The PBOC set the yuan’s mid-point at 7.1668, injecting 209 billion yuan through repos

    by VT Markets
    /
    Jun 25, 2025

    The People’s Bank of China (PBOC) sets the daily midpoint for the yuan, also known as renminbi or RMB. The PBOC uses a managed floating exchange rate system, allowing the yuan’s value to fluctuate within a +/- 2% band around this midpoint.

    Today, the USD/CNY midpoint is set at 7.1668, contrasting with the 7.1709 estimate. The currency’s previous close was at 7.1712.

    Yuan Market Injection

    The PBOC injected 365.3 billion yuan into the market using 7-day reverse repos with a 1.40% interest rate. With 156.3 billion yuan maturing today, there is a net injection of 209 billion yuan.

    This morning’s midpoint fix tells us exactly how the central bank is positioning itself in terms of currency management. By setting the yuan at 7.1668 rather than the slightly higher consensus of 7.1709, the People’s Bank of China has gently leaned towards strengthening the currency. While the adjustment is subtle, this kind of deviation is deliberate. It hints at a desire to guide sentiment without creating a jolt.

    Looking at the recent close — 7.1712 — it’s evident that the market remains a touch softer than the reference point. So, on one hand, we’ve got a fix suggesting firming, and on the other, we’ve got spot price action that’s a bit more reluctant. That tiny gap tells us demand for dollars onshore is still outpacing local sentiment for yuan, at least at the margin.

    With today’s liquidity operations, the injection of 365.3 billion yuan via 7-day reverse repos came in well above maturities, which totalled 156.3 billion yuan. The net result, a 209 billion yuan boost, reflects a clear effort to keep liquidity flush. At 1.40%, the rate stays unchanged, continuing the central bank’s recent approach of supporting funding costs without sending any overt signals on policy change.

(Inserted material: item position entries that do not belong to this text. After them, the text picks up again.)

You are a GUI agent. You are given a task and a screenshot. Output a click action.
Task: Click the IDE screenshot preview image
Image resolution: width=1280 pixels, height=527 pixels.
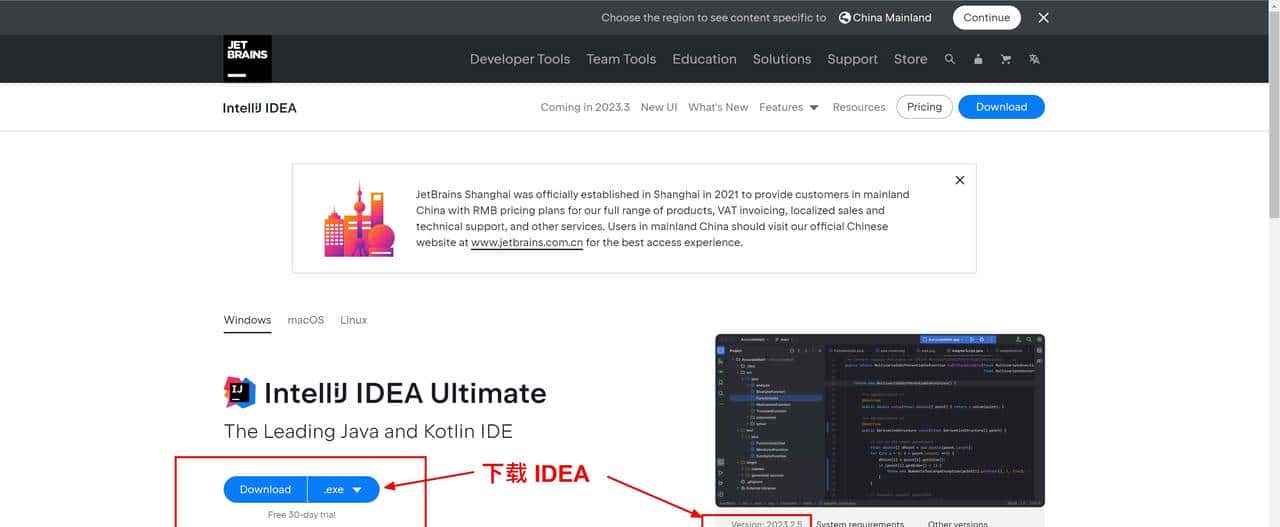point(880,420)
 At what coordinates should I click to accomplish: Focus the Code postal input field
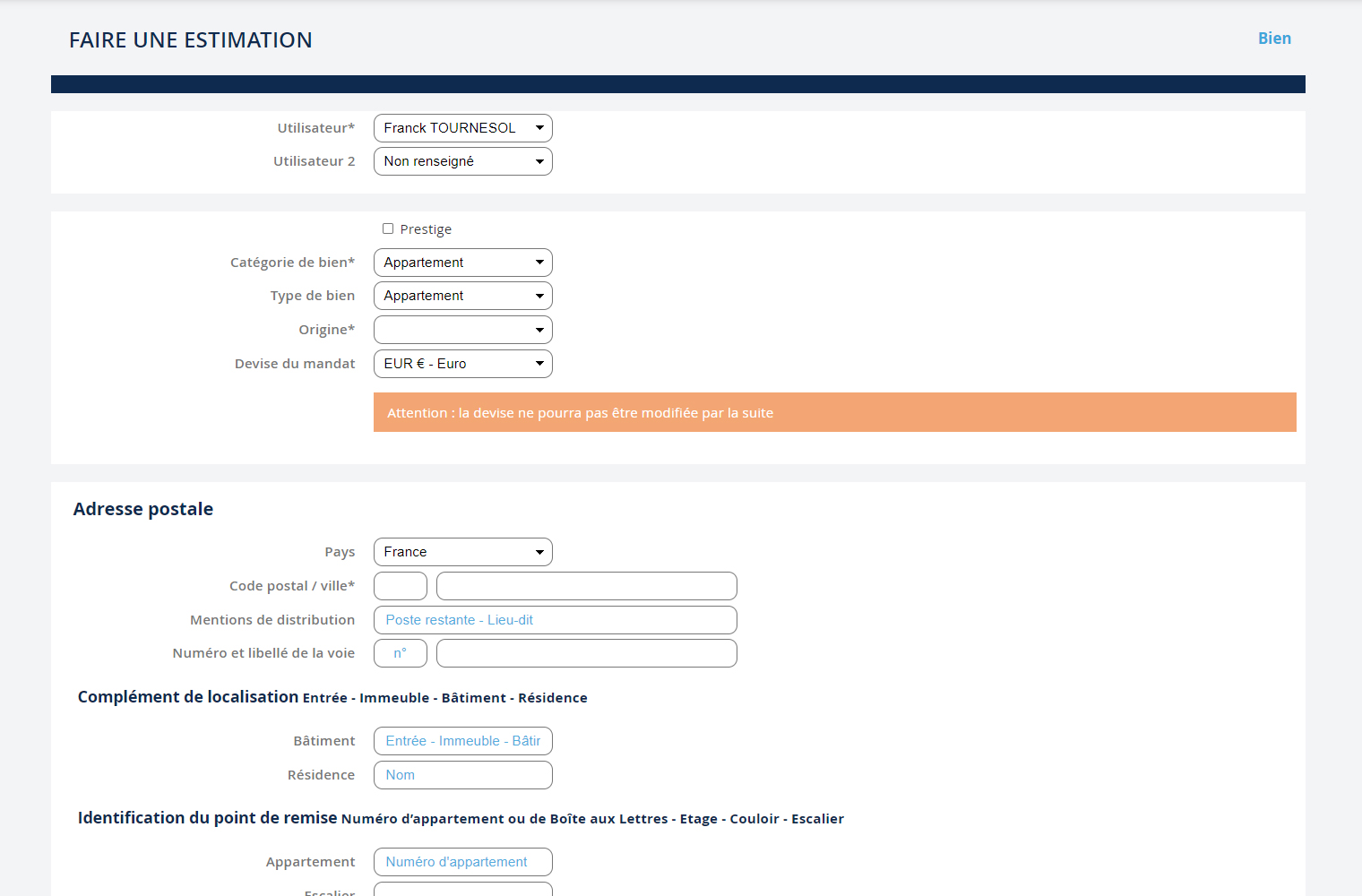click(400, 586)
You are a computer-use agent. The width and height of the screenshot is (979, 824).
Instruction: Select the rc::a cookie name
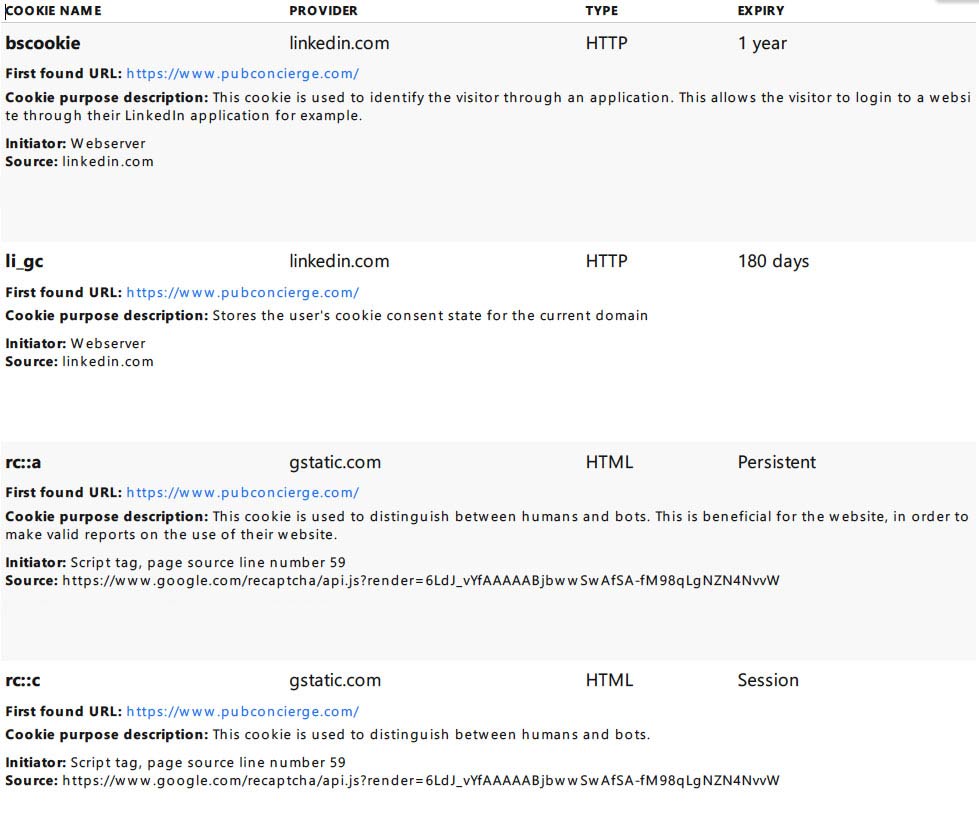pyautogui.click(x=23, y=463)
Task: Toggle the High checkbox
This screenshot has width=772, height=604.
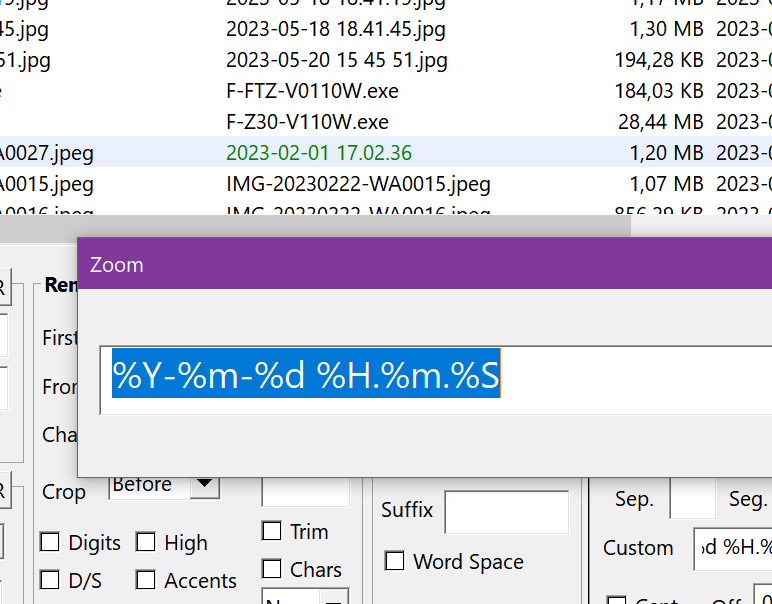Action: tap(146, 543)
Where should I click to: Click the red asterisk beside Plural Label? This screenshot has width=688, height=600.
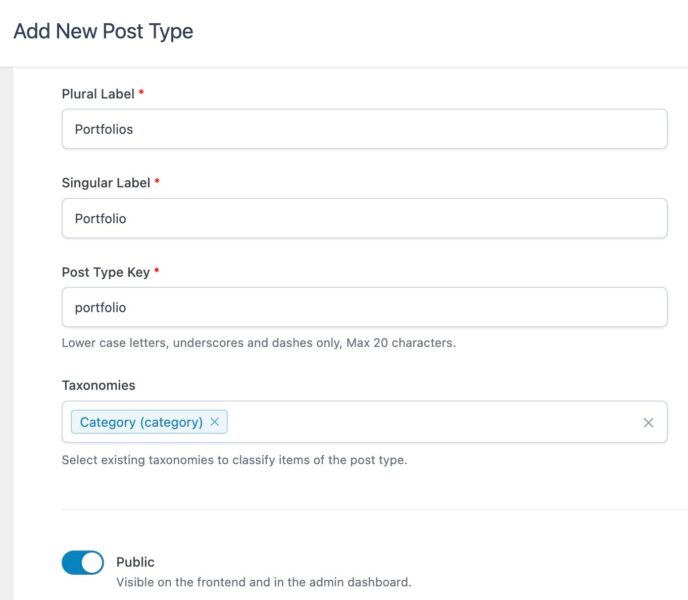pyautogui.click(x=141, y=92)
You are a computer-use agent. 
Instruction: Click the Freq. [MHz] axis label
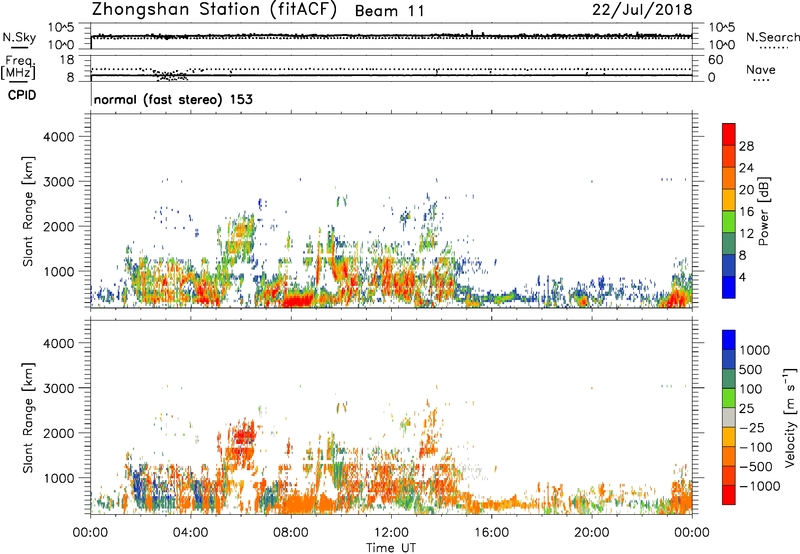point(15,68)
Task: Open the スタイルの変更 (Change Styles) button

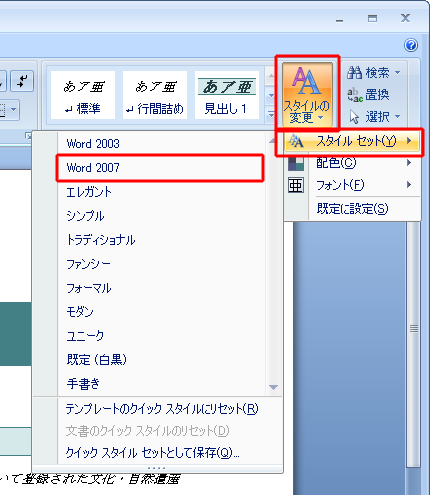Action: (x=307, y=94)
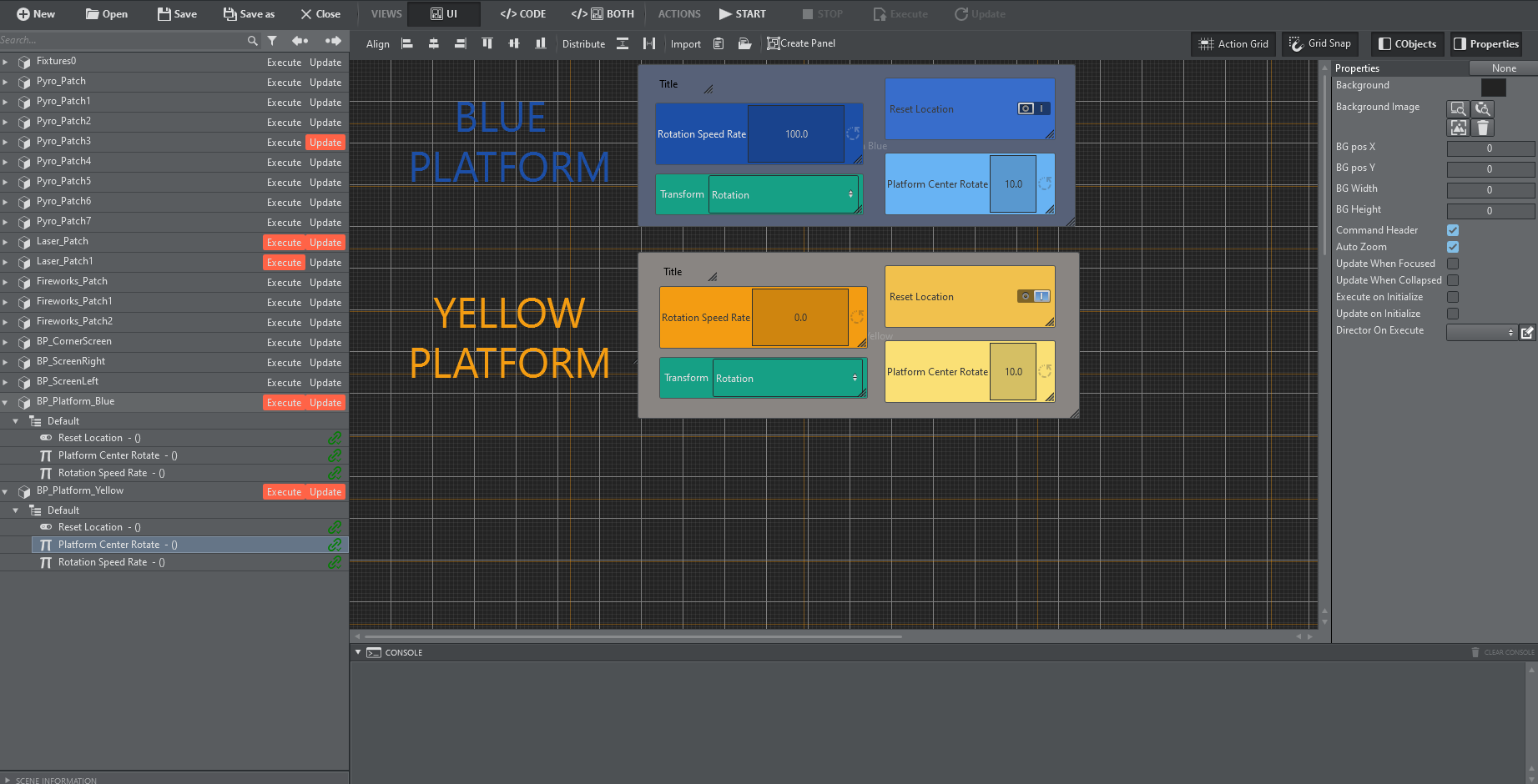Toggle Reset Location switch in yellow panel

(x=1034, y=296)
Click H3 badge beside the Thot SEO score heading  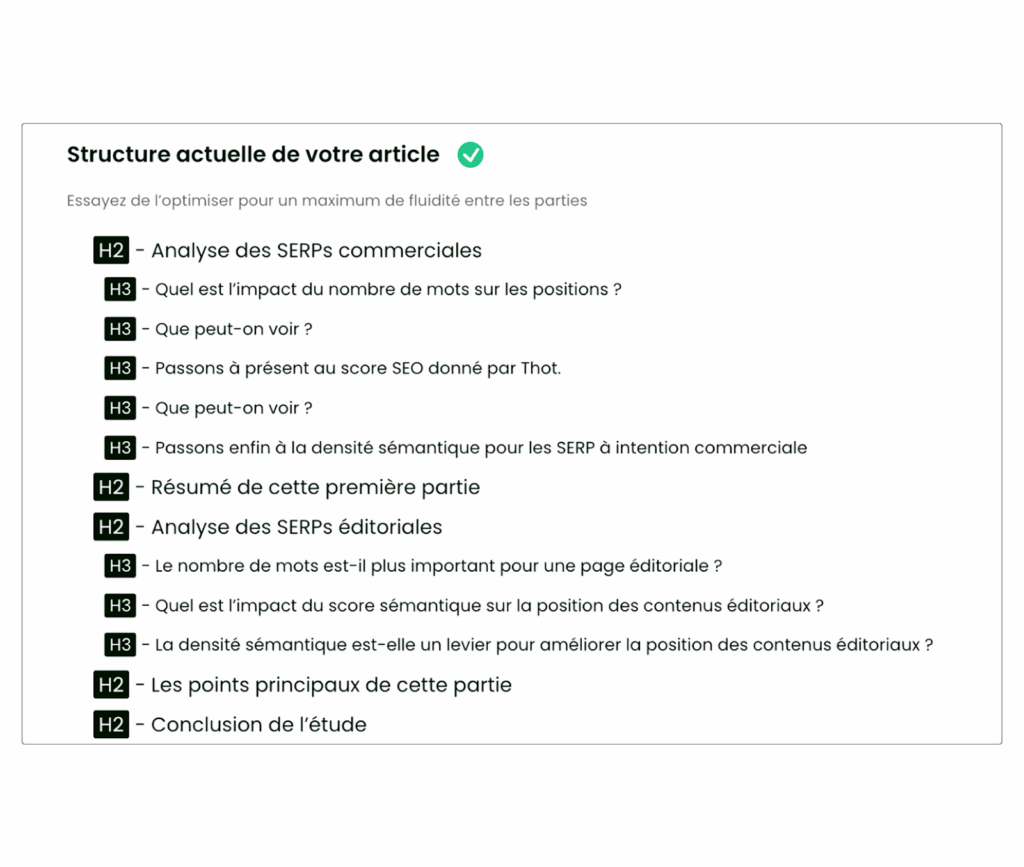pos(120,369)
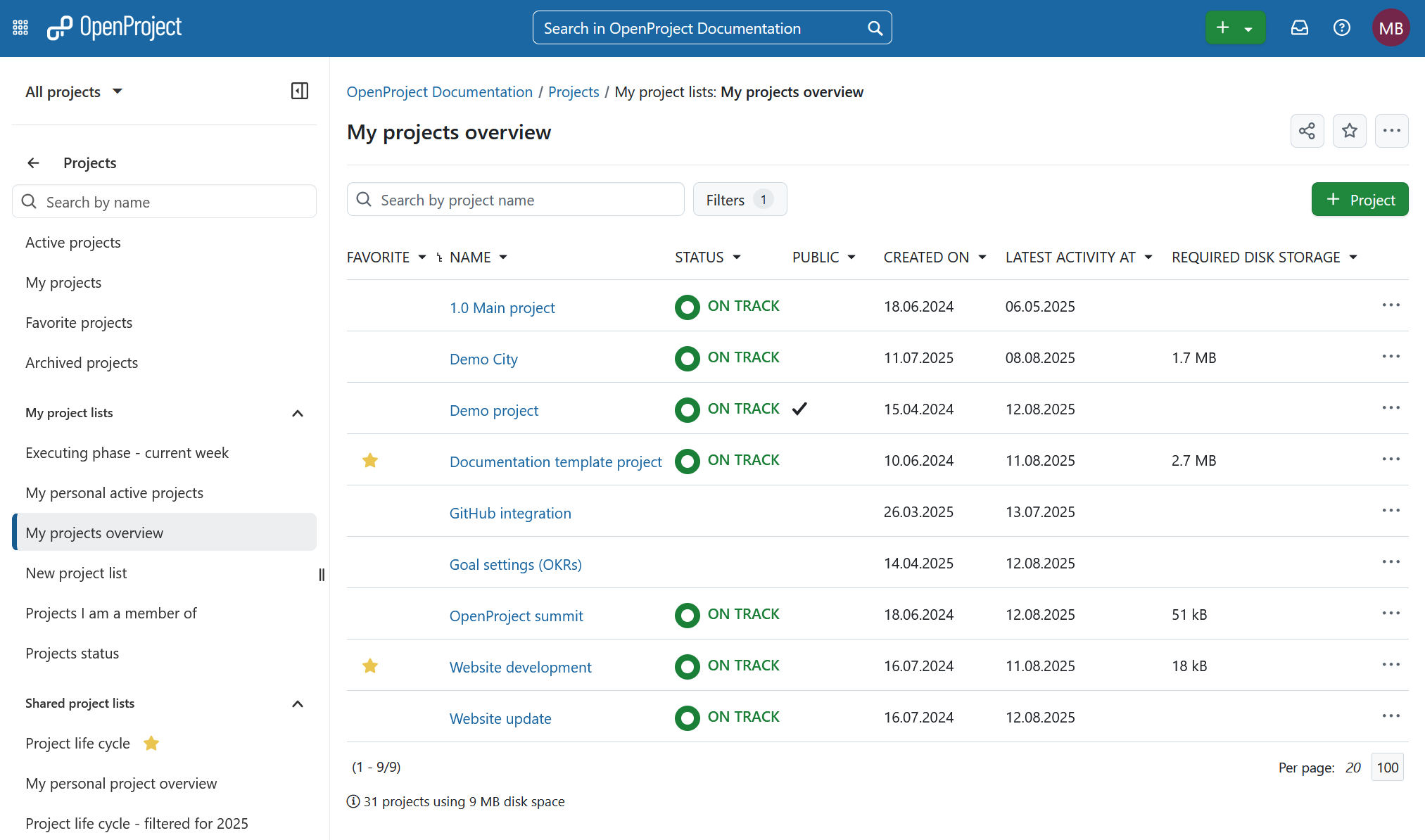Star My projects overview using the toolbar star
Image resolution: width=1425 pixels, height=840 pixels.
pos(1349,131)
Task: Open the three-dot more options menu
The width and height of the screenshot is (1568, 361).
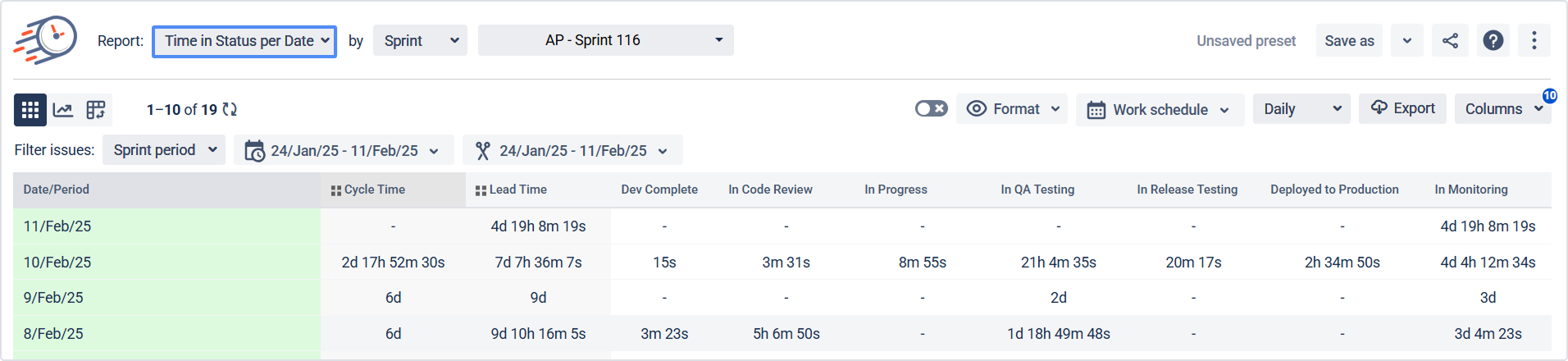Action: 1534,41
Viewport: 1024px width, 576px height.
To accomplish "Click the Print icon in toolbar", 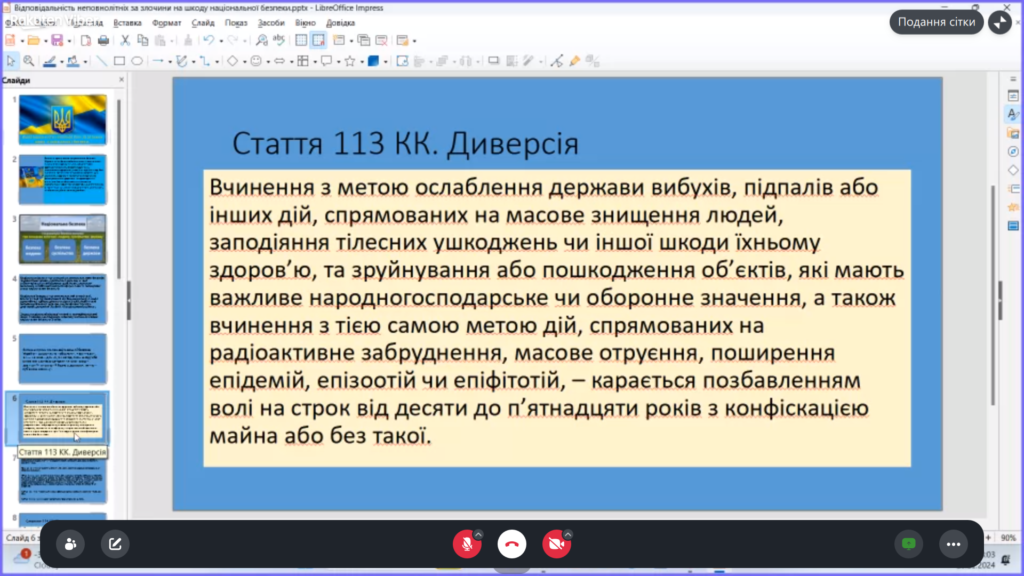I will click(103, 40).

    Short Term Interest Rate Sensitivity

    For anyone closely monitoring what comes next, we would observe that this deliberate injection, paired with a midpoint fix that leans stronger than expected, suggests the authorities are walking a line. Liquidity is being provided generously, but not recklessly. Exchange rate guidance is precise yet cautious. There is no sweeping shift in direction, only finely tuned messages intended to balance internal liquidity needs and external pressure on the currency.

    Now, in the days ahead, we should expect increased sensitivity in short-term interest rate products, especially those keyed to repo and short-tenor swap curves. The clear effort to maintain smooth liquidity through reverse repo operations means we can’t afford to be too slow in adjusting rates positioning after any sign of debt market movement or changes in interbank stress.

    A fix below expectations, even marginally so, often suggests a wish to limit the downside in the yuan. That sort of pattern has, in recent weeks, coincided with slightly firmer onshore short-dated options – particularly those in the one-week to two-week tenor. So, pricing on upside protection in USD/CNY may continue to catch some support, albeit without a major repricing — at least not yet.

    Meanwhile, with liquidity injections above roll-off volume continuing into the early part of the quarter, we should be especially attentive to any hint of change in reverse repo volumes. Too much narrowing in those injections would suggest a pullback from the currently supportive stance, while increased volumes, particularly if paired with stronger-than-expected fixes in the future, would imply an even stronger short-term stabilisation effort.

    In terms of derivatives execution, there’s a window here where volatility remains muted, but not complacent. Any sharp moves outside the projected fix range, particularly if they coincide with larger liquidity drains or a rise in short rate premiums, may prompt a quick rebalancing in risk appetite. The gap between expectations and actual fixings gives us a clear, measurable source of risk and needs to be modelled accordingly.

    Finally, where we’ve seen a net liquidity boost today, it alters the shape of the front-end funding curve, making it flatter near the 7-day mark. That subtle tilt makes very short-dated interest rate swaps slightly more attractive from a carry-neutral standpoint, though any move longer than two weeks may still imply some mild rate uncertainty, especially with broader macro data yet to be released.